====== Dataset
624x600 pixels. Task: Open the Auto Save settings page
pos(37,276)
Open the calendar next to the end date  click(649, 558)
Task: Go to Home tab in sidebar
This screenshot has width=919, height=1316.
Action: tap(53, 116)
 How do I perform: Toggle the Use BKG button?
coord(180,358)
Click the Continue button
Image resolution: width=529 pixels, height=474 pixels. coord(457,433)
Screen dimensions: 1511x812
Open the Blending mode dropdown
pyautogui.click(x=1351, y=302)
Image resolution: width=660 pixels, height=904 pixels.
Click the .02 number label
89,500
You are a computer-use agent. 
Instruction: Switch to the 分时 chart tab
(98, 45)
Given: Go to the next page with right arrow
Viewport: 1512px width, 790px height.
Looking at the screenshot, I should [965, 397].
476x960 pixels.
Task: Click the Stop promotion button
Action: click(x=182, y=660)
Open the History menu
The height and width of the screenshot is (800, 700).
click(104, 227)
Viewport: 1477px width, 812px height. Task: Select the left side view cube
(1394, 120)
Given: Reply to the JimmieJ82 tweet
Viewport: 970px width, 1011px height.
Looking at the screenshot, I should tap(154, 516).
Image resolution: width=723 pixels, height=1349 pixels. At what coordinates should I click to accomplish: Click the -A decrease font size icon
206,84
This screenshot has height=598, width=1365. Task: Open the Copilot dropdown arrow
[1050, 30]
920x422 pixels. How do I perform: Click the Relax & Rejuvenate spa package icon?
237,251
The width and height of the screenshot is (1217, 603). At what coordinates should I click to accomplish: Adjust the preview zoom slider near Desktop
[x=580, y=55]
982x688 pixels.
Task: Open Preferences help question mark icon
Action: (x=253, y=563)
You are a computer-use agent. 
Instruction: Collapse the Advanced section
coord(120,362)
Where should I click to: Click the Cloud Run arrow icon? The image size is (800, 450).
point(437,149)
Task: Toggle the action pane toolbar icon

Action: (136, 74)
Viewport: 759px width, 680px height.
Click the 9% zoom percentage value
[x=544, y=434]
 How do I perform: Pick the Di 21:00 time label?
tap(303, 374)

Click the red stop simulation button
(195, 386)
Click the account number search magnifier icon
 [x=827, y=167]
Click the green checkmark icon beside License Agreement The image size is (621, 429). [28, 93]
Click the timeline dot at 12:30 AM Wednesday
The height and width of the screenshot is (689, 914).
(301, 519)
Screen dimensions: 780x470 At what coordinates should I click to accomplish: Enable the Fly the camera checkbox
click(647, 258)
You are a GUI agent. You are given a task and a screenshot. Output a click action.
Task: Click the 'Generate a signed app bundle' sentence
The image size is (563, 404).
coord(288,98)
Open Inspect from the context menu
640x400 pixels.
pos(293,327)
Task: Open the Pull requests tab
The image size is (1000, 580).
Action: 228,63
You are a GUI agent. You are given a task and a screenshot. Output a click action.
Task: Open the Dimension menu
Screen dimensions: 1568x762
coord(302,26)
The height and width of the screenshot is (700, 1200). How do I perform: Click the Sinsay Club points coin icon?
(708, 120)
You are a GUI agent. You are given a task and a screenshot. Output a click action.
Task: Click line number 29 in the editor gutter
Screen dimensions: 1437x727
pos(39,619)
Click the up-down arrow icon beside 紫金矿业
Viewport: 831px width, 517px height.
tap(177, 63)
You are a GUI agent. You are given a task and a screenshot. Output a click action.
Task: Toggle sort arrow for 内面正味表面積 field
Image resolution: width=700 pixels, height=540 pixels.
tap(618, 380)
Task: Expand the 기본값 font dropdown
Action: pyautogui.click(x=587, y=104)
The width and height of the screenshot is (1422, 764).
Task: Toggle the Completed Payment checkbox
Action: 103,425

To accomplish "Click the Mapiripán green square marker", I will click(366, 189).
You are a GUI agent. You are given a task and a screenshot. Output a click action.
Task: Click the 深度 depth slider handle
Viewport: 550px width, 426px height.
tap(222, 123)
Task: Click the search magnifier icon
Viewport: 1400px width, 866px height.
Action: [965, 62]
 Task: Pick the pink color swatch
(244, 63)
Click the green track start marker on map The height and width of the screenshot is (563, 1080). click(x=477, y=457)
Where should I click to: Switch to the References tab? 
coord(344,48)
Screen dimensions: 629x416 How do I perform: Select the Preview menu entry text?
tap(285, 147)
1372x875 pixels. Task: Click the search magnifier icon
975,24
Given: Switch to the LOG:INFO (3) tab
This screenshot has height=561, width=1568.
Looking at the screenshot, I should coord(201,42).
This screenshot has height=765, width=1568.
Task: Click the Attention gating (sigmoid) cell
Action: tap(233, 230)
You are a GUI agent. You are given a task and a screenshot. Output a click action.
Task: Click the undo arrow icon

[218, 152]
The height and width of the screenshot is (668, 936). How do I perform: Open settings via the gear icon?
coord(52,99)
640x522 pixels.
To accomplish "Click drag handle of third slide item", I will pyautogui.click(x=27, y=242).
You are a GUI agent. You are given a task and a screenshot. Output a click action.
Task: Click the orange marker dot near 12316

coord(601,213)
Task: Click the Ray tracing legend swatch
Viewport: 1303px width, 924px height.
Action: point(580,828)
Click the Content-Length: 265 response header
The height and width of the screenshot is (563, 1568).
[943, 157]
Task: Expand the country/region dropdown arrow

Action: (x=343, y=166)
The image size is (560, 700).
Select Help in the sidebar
============
#### Required work:
Please transcribe exactly the lines above from the line that has "Task: Go to Home tab in sidebar" up to and including the line that has "Given: Go to the next page with right arrow"; no other line belongs in the answer.

#### Expected answer:
Task: Go to Home tab in sidebar
This screenshot has width=919, height=1316.
Action: tap(53, 116)
 How do I perform: Toggle the Use BKG button?
coord(180,358)
Click the Continue button
Image resolution: width=529 pixels, height=474 pixels. coord(457,433)
Screen dimensions: 1511x812
Open the Blending mode dropdown
pyautogui.click(x=1351, y=302)
Image resolution: width=660 pixels, height=904 pixels.
Click the .02 number label
89,500
You are a computer-use agent. 
Instruction: Switch to the 分时 chart tab
(98, 45)
Given: Go to the next page with right arrow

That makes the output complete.